Subject: My teen is asking difficult questions.
Question: Violet is 13, and when she got back from school yesterday, she asked me why she doesn't have grandparents on her dad's side.
My husband is estranged from his family, due to some very serious incidents
when he was around 18 years old. His family were psychologically abusive to him, and when he plucked up the courage to stand up to them, they kicked him out and then set out on a 2 year tirade of abuse and harassment. He made many attempts to mend the relationship, but his parents were only concerned with manipulating and abusing him into doing exactly what they told him to do, and because he dared to disagree with them, they tried to make it impossible for him to live without them (he and I were threatened with a gun and attacked numerous times), so in the end he had to make the decision that they were not a part of his life he wanted anymore.
I always knew this day would come, but not so soon.
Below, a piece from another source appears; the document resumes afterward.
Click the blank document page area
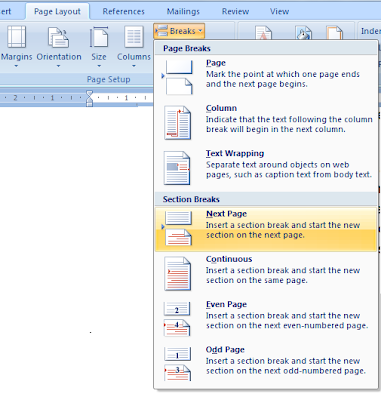The height and width of the screenshot is (400, 381). [76, 250]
Violet seemed quite confused and a bit sad when she asked me - apparently they had been talking about families at school, and drawing up 'family trees', and the other children had two sets of grandparents. I don't know how to have this conversation with her? How do I explain why we don't have contact with these people, without making her more upset?
Thanks in advance,
Answer: Dear Katherine,
Reading your note I can tell you and your husband have wanted only the best for you daughter she is lucky to have you both. Tell her the truth. She is old enough to handle it and it will be good for her to see the difference between how she was raised and how he was raised. Besides she will respect you both for being honest and telling her the truth and she will feel honored that your respect her enough to talk to her like she is mature enough to handle the truth!